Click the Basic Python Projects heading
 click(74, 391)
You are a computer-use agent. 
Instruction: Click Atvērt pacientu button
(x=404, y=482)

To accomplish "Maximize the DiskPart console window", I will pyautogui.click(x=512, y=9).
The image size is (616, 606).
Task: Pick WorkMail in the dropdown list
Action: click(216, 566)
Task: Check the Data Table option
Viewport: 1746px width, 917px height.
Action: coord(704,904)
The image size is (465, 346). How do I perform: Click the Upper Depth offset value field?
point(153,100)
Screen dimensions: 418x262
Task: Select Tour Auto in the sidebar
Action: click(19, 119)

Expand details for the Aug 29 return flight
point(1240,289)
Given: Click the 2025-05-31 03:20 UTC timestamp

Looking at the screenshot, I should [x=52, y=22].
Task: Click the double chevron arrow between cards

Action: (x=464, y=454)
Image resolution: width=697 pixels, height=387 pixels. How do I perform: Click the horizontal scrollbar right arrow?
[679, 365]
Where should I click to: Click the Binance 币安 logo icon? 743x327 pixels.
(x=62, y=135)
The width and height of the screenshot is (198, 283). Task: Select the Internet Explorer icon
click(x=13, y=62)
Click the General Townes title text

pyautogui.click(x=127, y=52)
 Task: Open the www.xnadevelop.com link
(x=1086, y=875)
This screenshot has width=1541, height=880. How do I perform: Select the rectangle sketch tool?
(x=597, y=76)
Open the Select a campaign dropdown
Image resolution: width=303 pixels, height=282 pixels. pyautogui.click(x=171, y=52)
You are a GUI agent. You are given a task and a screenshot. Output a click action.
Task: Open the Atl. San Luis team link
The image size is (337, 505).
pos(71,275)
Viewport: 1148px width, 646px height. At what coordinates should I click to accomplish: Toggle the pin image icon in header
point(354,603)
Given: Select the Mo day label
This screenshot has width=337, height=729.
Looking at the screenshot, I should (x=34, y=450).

◇ ◇ ◇

* [Problem description] Please output the records shown above, with every character intact.

* [Answer to the exercise]
Click the Basic Python Projects heading
 click(74, 391)
You are a computer-use agent. 
Instruction: Click Atvērt pacientu button
(x=404, y=482)

To accomplish "Maximize the DiskPart console window", I will pyautogui.click(x=512, y=9).
The image size is (616, 606).
Task: Pick WorkMail in the dropdown list
Action: click(216, 566)
Task: Check the Data Table option
Viewport: 1746px width, 917px height.
Action: coord(704,904)
The image size is (465, 346). How do I perform: Click the Upper Depth offset value field?
point(153,100)
Screen dimensions: 418x262
Task: Select Tour Auto in the sidebar
Action: click(19, 119)

Expand details for the Aug 29 return flight
point(1240,289)
Given: Click the 2025-05-31 03:20 UTC timestamp

Looking at the screenshot, I should [x=52, y=22].
Task: Click the double chevron arrow between cards

Action: (x=464, y=454)
Image resolution: width=697 pixels, height=387 pixels. How do I perform: Click the horizontal scrollbar right arrow?
[679, 365]
Where should I click to: Click the Binance 币安 logo icon? 743x327 pixels.
(x=62, y=135)
The width and height of the screenshot is (198, 283). Task: Select the Internet Explorer icon
click(x=13, y=62)
Click the General Townes title text

pyautogui.click(x=127, y=52)
 Task: Open the www.xnadevelop.com link
(x=1086, y=875)
This screenshot has width=1541, height=880. How do I perform: Select the rectangle sketch tool?
(x=597, y=76)
Open the Select a campaign dropdown
Image resolution: width=303 pixels, height=282 pixels. pyautogui.click(x=171, y=52)
You are a GUI agent. You are given a task and a screenshot. Output a click action.
Task: Open the Atl. San Luis team link
The image size is (337, 505).
pos(71,275)
Viewport: 1148px width, 646px height. At what coordinates should I click to accomplish: Toggle the pin image icon in header
point(354,603)
Given: Select the Mo day label
This screenshot has width=337, height=729.
Looking at the screenshot, I should (x=34, y=450).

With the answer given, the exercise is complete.